[Infowarrior] - DHS Cyber-Security Too Blase About Citizen Info, Panel Says

Wed Dec 10 23:38:27 UTC 2008

DHS Cyber-Security Too Blase About Citizen Info, Panel Says
By Ryan Singel EmailDecember 10, 2008 | 4:54:35 PMCategories:  
Cybersecurity

http://blog.wired.com/27bstroke6/2008/12/dhs-cyber-secur.html

The government's latest cyber-security efforts are too wrapped in  
secrecy and its privacy assessments downplay citizens' interest in the  
privacy of their IP addresses, a government commission reported Monday.

At issue is a Homeland Security anti-hacking system known as EINSTEIN,  
software which monitors traffic into and out of government networks in  
order to detect abnormal use.

The intrusion detection system is considered a key part of the  
government's multi-billion dollar, highly secretive computer security  
program known as the Comprehensive National Cyber-Security Initiative.

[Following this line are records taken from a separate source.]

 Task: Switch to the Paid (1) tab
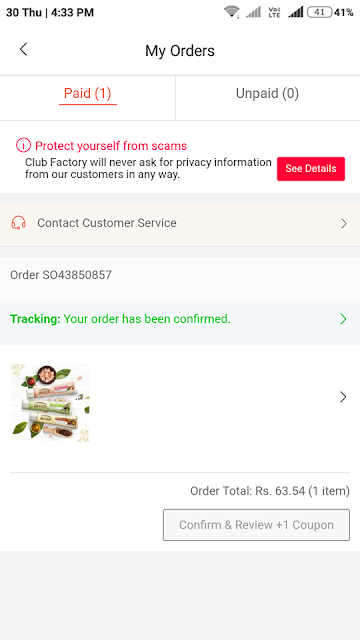click(x=88, y=94)
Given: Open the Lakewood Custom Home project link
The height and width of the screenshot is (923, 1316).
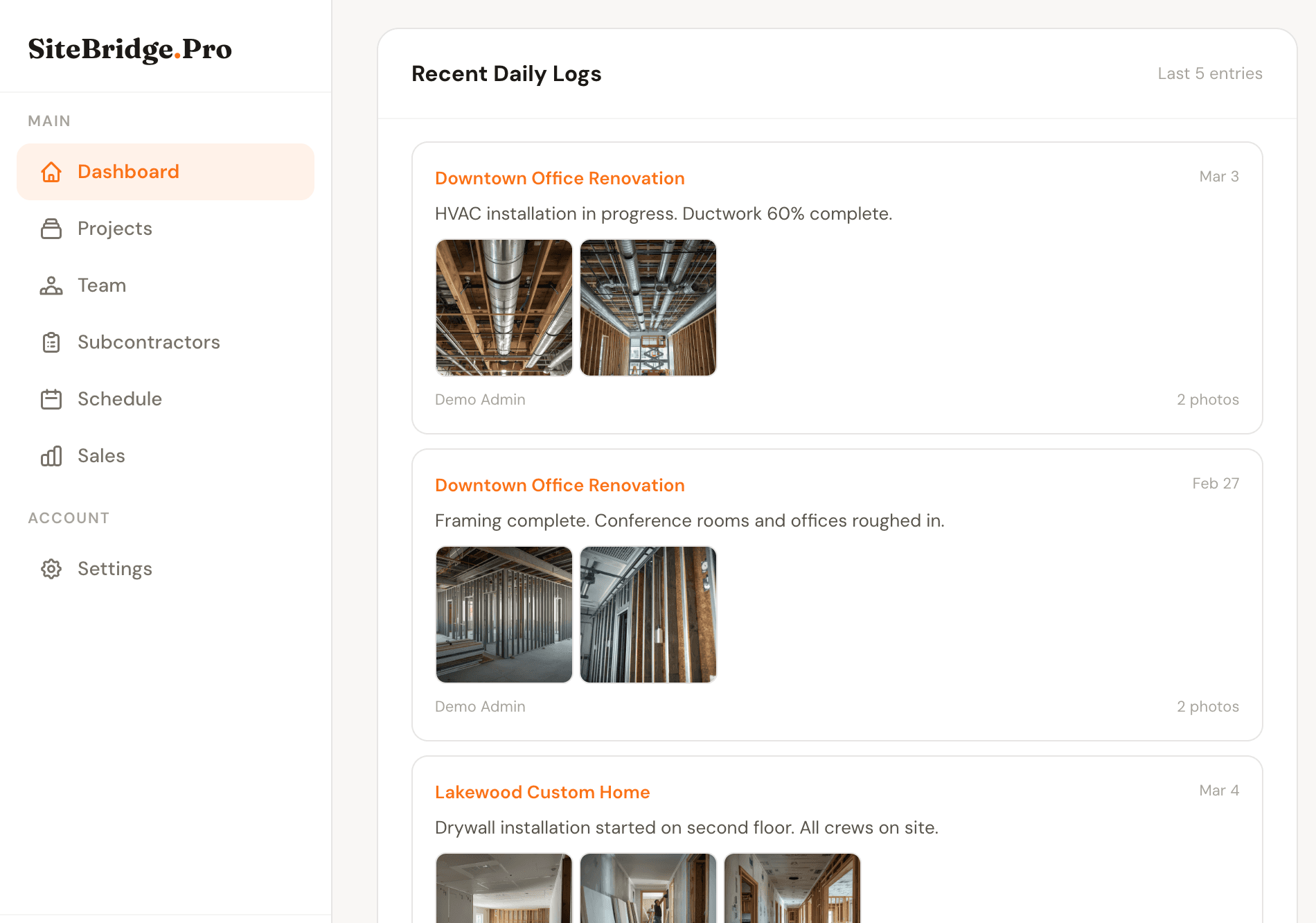Looking at the screenshot, I should [x=542, y=792].
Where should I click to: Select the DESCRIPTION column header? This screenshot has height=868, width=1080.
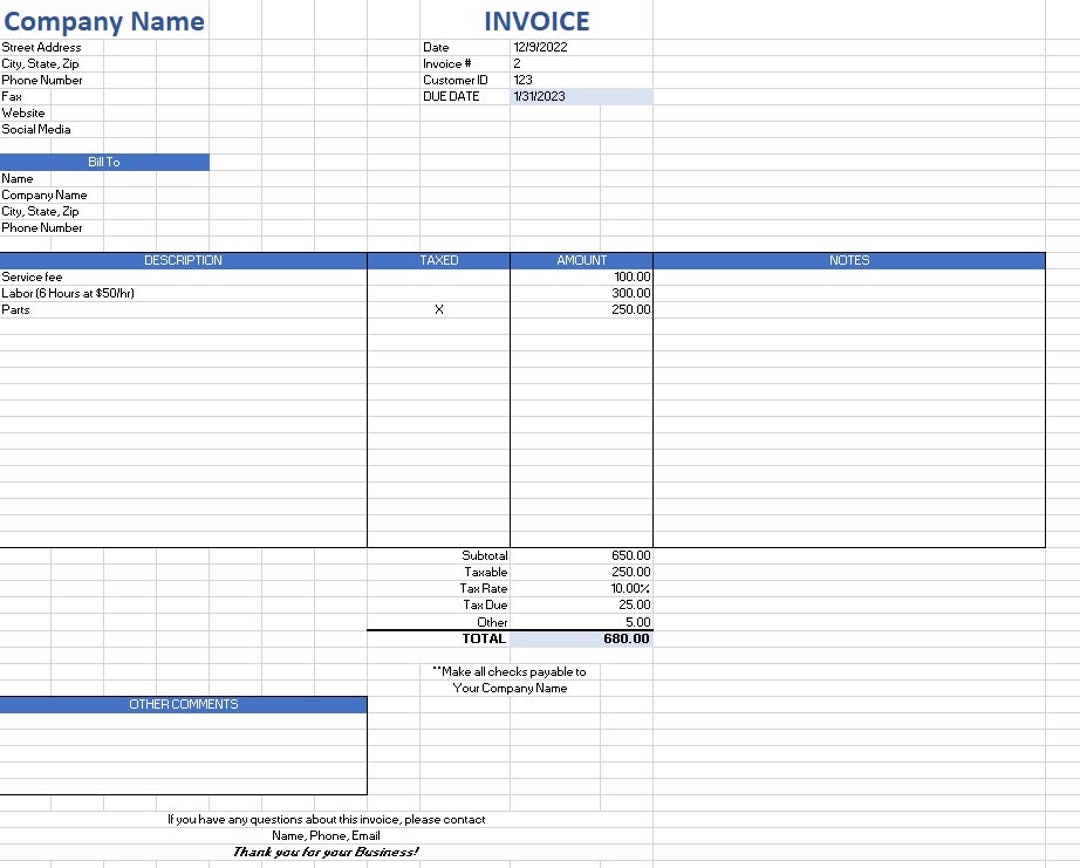(x=184, y=260)
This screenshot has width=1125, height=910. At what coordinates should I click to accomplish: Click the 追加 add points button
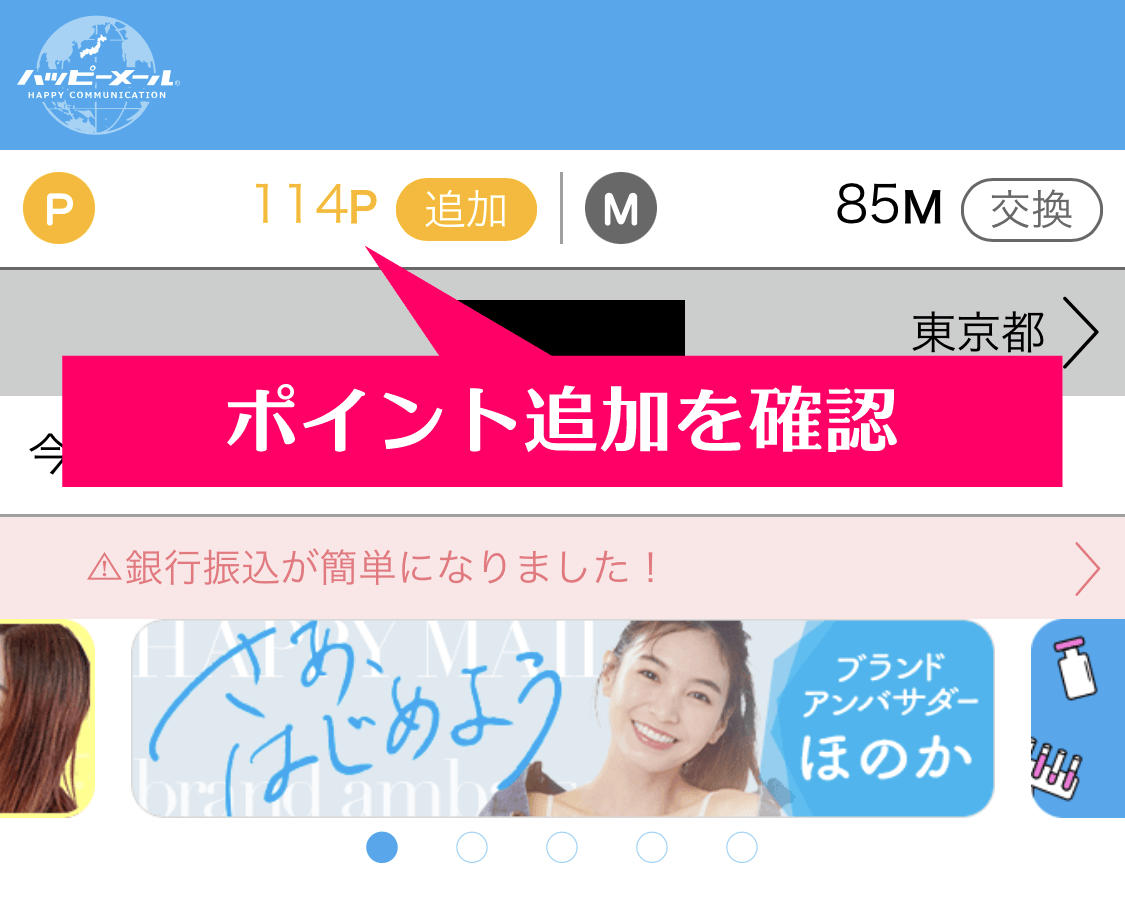pyautogui.click(x=466, y=210)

EINSTEIN2, the newest iteration of the detection system, is intended  
to watch over the gateways to all of the government websites in real  
time, in order to spot intrusions or attacks quickly. But to do that,  
software controlled by DHS will need to peer into citizens online  
interactions with the government, including emails.

But sharing traffic data from government websites such as the IRS's  
with the Department of Homeland Security raises privacy concerns,  
according to the Information Security and Privacy Advisory Board,  
though DHS's own assessment dismisses them outright.

"Internet users have no expectation of privacy in the to/from address  
of their messages or the IP addresses of the sites they visit," the  
program's recent Privacy Impact Assessment (.pdf) concluded.

But the NIST group of advisors disagree and all but call that notion  
dangerous.

"Written this broadly, the statement is a change from previous  
government policy that has suggested that there is an expectation of  
privacy based on the use of Internet header information," the group  
told the Office of Management and Budget in a letter (.pdf) sent  
Monday but not yet posted to the NIST.gov website.

They note that the government has turned down government sunshine  
requests for web traffic logs on the grounds that citizens who visited  
a .gov website had a privacy interest in their IP address. Government  
regulators -- particularly in Europe -- are pushing search engines to  
forget IP addresses more quickly, since they can be used to  
reconstruct a person's search history.

The panel, comprised of private sector techies and employees from  
agencies ranging from the National Security Agency to Housing And  
Urban Development, want Homeland Security to make it clear that  
citizens do have privacy rights in the information their browsers have  
to tell government sites.

"We urge OMB to recommend that DHS clarify [...] that any privacy  
interest in IP address and other header information is being  
adequately addressed by DHS through fair information practices,  
considering the significant law enforcement and national security  
interest in use of this information by EINSTEIN2," the group wrote.

While TO: and FROM: lines in messages and IP addresses need to be semi- 
public in order to let information travel across the net, IP addresses  
can easily be used by law enforcement and intelligence agencies as a  
starting point to reconstruct a person's internet usage.

Google, for one, has had its own issues with whether users have a  
privacy interest in the IP addresses it services store. They argued to  
the government that they were in order to keep from having to turn  
over user logs, but then told European regulators that IP addresses  
weren't really personal, when those officials were seeking limits on  
how long search engines could store data.

That argument whipsawed on the company in a Viacom lawsuit over  
YouTube, when a judge ordered Google to turn over all its YouTube user  
logs, citing Google's own arguments about IP addresses.

The group also suggested that the Bush Administration's fledgling  
Comprehensive National Cyber-Security Initiative needed to be  
forthcoming, since many of the privacy assessments created for the  
program aren't public.

That's not unsurprising since the Executive Order laying out  
guidelines for the project -- issued in January by President Bush --  
remains a secret.

Cyber-security finally became a priority for the government last fall.

Homeland Secretary Michael Chertoff wants EINSTEIN to eventually have  
the capability to strike back at attackers, while NSA head Michael  
McConnell has said the NSA will need to sit on the public internet,  
monitoring searches and traffic, to keep the internet running.